On selecting St. David’s South Austin Hospital for her study (4:22)
In our emergency department, we actually have multiple free-standing EDs that report into this ED, and the part that I selected for the study was one that I could actually contain, which is the primary ED. So that primary ED sees about 70,000 to 75,000 visits a year. And I felt that was a large enough population that I could utilize for measuring our training. 

On staff preparedness and the danger to staff from violent activity in the ER (6:00)
Our millennials are now coming out of the school, and they’re being hired into the workplace, ages 18 to 35 years old. And many of these nurses have not really been well-trained in their core classes for dealing with crisis intervention. So we see them trying to manage the clinical needs of these patients, but we do not see that they are adequately trained at all for managing escalating behaviors.

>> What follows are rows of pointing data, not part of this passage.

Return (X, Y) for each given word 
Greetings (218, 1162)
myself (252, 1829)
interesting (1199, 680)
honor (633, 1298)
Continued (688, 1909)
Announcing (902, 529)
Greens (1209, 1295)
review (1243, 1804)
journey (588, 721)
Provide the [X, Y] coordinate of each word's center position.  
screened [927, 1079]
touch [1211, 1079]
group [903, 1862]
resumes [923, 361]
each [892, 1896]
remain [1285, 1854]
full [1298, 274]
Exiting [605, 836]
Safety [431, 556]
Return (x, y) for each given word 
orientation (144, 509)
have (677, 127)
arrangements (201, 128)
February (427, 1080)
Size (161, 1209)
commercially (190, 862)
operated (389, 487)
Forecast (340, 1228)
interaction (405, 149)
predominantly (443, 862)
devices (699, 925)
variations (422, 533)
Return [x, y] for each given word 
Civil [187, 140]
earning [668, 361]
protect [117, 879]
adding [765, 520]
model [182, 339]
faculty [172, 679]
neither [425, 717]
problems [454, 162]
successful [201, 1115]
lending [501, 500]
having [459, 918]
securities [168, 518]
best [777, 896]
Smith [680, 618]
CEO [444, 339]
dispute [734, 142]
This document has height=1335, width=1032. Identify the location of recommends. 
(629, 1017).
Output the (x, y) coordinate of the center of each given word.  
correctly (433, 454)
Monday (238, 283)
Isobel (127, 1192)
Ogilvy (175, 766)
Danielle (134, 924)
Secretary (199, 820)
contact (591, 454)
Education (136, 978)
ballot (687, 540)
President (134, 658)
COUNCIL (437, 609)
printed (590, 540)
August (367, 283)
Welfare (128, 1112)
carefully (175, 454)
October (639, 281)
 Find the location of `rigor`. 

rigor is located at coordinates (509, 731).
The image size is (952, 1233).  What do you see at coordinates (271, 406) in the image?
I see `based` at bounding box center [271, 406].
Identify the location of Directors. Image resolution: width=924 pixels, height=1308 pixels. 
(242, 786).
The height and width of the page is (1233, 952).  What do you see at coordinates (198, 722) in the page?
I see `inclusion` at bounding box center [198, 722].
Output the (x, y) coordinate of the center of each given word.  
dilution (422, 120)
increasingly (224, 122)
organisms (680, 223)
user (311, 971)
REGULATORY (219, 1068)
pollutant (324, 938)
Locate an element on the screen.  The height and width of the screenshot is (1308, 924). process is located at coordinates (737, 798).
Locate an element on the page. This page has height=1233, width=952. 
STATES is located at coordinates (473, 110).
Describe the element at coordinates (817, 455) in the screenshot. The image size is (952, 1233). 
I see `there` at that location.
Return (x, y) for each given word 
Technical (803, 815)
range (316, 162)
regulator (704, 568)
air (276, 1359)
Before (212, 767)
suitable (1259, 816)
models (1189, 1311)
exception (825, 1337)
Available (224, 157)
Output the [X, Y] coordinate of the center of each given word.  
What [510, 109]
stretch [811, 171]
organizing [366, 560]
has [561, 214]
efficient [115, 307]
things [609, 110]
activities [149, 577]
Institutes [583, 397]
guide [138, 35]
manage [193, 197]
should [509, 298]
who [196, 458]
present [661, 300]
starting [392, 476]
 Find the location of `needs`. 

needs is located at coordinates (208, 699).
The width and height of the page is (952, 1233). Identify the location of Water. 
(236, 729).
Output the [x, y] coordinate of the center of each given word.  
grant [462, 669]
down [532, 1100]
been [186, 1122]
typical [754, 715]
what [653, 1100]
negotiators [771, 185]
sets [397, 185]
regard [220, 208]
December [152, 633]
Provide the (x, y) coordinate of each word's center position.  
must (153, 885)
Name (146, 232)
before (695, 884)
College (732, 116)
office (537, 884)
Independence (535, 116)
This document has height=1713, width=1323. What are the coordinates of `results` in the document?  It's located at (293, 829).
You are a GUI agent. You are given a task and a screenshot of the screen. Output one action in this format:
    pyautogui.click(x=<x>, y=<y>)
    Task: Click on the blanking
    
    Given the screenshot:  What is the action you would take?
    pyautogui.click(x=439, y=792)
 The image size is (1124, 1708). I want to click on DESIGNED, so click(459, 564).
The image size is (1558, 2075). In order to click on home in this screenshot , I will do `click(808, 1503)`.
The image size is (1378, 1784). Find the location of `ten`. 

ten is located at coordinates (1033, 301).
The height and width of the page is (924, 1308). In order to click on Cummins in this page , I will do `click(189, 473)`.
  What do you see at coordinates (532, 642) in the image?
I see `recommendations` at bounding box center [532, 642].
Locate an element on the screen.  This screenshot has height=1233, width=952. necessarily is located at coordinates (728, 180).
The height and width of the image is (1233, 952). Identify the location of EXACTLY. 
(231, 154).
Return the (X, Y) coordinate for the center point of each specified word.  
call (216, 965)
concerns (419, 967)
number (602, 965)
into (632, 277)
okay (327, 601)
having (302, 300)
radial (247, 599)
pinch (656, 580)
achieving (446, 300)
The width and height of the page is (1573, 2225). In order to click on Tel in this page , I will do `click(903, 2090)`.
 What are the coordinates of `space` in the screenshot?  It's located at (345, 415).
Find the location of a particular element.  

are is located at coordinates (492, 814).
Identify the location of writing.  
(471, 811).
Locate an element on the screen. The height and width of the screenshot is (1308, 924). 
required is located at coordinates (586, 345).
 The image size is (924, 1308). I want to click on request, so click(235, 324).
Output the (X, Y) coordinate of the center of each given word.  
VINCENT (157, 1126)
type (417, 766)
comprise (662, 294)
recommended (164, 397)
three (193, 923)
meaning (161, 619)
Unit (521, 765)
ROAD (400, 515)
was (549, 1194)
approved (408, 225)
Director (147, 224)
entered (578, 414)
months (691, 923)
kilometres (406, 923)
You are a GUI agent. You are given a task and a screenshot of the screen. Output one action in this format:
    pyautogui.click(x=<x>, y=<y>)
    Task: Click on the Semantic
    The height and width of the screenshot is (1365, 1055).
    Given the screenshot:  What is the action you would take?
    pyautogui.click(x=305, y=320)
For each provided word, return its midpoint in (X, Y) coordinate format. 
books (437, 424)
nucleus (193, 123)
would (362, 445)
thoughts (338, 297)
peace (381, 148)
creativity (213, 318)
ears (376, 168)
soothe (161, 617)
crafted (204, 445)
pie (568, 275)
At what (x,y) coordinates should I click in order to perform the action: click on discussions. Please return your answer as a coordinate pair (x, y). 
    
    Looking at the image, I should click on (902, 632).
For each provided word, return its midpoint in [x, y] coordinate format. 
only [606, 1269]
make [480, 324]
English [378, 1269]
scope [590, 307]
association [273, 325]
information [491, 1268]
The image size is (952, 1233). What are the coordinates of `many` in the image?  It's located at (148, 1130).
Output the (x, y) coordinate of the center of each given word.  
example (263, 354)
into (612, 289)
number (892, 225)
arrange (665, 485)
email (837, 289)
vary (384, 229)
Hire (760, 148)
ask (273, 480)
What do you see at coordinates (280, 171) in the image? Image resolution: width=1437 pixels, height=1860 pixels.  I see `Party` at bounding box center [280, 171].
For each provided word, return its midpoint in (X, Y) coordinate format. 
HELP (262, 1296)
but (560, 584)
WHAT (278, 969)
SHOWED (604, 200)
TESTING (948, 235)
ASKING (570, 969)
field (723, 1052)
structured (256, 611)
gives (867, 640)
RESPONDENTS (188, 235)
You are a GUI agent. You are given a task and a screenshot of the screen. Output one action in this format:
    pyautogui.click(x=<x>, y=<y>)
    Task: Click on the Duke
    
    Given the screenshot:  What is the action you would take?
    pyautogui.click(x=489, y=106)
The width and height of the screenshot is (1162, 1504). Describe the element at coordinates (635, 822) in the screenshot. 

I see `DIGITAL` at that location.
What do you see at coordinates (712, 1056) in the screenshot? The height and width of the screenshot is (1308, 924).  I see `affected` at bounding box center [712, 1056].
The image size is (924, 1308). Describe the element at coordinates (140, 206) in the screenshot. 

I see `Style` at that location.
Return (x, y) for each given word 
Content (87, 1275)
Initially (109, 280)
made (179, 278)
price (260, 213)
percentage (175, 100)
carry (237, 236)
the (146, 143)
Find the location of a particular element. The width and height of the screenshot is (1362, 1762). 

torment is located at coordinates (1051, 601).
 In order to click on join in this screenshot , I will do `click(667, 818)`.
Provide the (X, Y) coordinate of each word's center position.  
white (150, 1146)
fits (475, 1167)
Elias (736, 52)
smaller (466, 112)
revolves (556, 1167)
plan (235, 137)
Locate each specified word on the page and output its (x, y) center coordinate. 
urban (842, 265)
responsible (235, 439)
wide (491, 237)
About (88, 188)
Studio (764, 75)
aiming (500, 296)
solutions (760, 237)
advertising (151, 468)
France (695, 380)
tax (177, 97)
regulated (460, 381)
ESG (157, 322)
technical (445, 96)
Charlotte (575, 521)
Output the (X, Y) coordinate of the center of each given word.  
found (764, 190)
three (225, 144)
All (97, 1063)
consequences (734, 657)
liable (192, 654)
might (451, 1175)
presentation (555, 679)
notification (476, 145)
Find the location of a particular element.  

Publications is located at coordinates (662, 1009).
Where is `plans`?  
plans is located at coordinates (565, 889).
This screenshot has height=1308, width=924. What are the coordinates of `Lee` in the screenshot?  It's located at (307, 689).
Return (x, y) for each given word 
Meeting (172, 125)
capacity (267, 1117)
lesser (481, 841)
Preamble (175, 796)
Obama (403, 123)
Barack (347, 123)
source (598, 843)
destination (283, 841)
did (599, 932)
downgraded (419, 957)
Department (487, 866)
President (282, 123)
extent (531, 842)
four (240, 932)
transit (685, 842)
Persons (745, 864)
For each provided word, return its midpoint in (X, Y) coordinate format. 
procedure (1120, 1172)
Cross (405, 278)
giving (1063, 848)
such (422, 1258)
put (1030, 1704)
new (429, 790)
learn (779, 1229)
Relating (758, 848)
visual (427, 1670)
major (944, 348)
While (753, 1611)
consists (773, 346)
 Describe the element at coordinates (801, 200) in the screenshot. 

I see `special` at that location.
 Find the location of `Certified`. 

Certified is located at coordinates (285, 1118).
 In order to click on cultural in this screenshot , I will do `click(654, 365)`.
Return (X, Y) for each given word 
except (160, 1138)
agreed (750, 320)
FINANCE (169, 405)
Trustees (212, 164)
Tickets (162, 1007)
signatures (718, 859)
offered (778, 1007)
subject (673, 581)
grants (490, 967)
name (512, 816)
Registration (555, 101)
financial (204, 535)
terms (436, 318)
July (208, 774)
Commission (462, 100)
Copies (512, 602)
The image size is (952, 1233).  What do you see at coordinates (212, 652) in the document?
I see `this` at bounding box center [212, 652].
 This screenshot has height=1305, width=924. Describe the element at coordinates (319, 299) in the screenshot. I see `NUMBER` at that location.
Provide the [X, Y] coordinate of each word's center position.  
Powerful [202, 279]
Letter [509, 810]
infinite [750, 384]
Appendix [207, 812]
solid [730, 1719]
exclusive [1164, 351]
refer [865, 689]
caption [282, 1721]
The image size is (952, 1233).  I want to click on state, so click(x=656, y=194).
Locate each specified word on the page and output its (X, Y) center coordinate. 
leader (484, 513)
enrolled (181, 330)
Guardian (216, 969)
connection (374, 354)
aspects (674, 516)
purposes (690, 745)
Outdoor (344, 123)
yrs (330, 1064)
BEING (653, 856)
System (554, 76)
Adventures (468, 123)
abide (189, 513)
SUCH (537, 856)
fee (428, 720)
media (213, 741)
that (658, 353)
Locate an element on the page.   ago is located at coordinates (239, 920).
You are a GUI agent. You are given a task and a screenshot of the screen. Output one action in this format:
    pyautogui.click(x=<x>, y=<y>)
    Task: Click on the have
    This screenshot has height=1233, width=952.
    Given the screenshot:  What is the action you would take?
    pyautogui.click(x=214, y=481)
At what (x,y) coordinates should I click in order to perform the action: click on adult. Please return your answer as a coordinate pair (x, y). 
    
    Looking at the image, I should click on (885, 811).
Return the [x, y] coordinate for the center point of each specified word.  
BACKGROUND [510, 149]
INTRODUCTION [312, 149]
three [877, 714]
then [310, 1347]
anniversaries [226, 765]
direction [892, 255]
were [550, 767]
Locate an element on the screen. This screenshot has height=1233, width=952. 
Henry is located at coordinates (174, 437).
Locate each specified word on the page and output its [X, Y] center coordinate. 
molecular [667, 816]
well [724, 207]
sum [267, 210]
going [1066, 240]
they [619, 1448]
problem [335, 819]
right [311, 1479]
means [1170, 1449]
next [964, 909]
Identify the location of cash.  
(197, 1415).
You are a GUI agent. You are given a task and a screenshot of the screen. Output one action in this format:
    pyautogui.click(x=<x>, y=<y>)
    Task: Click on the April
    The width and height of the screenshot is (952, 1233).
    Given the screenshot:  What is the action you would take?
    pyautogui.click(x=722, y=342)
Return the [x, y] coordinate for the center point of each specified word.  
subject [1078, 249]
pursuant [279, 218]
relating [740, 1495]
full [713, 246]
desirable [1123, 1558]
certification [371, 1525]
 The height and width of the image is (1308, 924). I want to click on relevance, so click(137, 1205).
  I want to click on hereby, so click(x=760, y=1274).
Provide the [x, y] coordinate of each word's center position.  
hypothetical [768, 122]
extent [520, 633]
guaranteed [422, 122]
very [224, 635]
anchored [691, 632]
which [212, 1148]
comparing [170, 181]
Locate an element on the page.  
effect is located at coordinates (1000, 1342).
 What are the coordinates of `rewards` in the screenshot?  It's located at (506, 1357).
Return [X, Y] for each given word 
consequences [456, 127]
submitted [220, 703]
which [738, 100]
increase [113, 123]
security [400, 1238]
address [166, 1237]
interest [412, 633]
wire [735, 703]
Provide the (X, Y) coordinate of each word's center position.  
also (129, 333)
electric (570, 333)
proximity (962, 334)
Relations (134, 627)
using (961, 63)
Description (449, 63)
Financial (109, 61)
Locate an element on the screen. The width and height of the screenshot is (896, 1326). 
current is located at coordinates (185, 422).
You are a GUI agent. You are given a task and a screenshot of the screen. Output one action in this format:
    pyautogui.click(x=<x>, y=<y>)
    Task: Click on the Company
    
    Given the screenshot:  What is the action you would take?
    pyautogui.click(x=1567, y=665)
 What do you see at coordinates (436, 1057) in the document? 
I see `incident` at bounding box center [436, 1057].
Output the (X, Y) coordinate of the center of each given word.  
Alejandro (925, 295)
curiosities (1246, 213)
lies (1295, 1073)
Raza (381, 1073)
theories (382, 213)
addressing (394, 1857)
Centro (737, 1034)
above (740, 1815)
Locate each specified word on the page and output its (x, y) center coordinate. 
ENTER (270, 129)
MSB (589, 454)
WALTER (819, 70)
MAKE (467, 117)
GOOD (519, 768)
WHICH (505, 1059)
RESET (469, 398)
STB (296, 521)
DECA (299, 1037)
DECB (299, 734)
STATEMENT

I believe that they are sitting ducks if they're not trained to de-escalate these problems. (7:38)

On why she chose Nonviolent Crisis Intervention® training for her study (8:24)
"Well, it's great to do that (crisis intervention training), but I need to study this. I need to know some truth. I need some facts. I need to back this up, so that I can prove to anyone that's questioning the return on investment, that our CPI training is actually effective," and I was able to do that with this study.

On the primary question of her scientific study (12:56)
This really is going to sound extremely simple, but I need to validate the effectiveness of training in an easy-to-understand manner. Sometimes you can get study questions that are a little complicated, and that's never good. So I wanted to come up with a simple question. And my question essentially was, "What benefits are derived from providing Nonviolent Crisis Intervention® training to ED personnel to reduce violent events that are manifested as code purples?"

I needed to definitely come up with a cost versus benefit analysis. (12:17)

On the results of the study (29:59)
Essentially what we saw is, for each 1% increase in staff Nonviolent Crisis Intervention®-trained in the previous 90 days, it resulted in a linear reduction of .045 code purples for 1000 ED visits. So it doesn't sound like a lot when you see it like that, but these numbers add up--as the staff are trained, and you pick an emergency department that sees about 75,000 patients, it adds up. In our case, it resulted in a 23% reduction in code purples over the study period. 

So I was able to prove that implementing this education, as it existed then, meaning the every-two-year training, I was able to reduce 23% of code purples over the study period, and that was a whole year.

On ROI (34:46)
I assigned 16 hours of employee time at their salary cost, and then I also looked at instructor time and their cost, and I arrived at a figure that was essentially 2% of payroll per year. That's what the cost was. That's very low. So we used percentages. I didn't use gross numbers, because that changes, depending on what your average salary costs are, and that doesn't change a lot. So I arrived at a figure that was 2% of payroll per year is used to achieve a benefit that was able to mitigate 23% of violence-related risk.

Terry:
When you say investing 2% of annual payroll is going to mitigate 23% of workplace violence risk, that seems like a significant ROI. (39:23)

Dr. Gillam:
And that is what the study proves! So if someone needed to utilize or reflect on a     study to help ascertain whether or not they wanted to invest in Nonviolent Crisis Intervention® training for their staff, this study is actually what can prove that 2% of payroll reduces 23% of violence.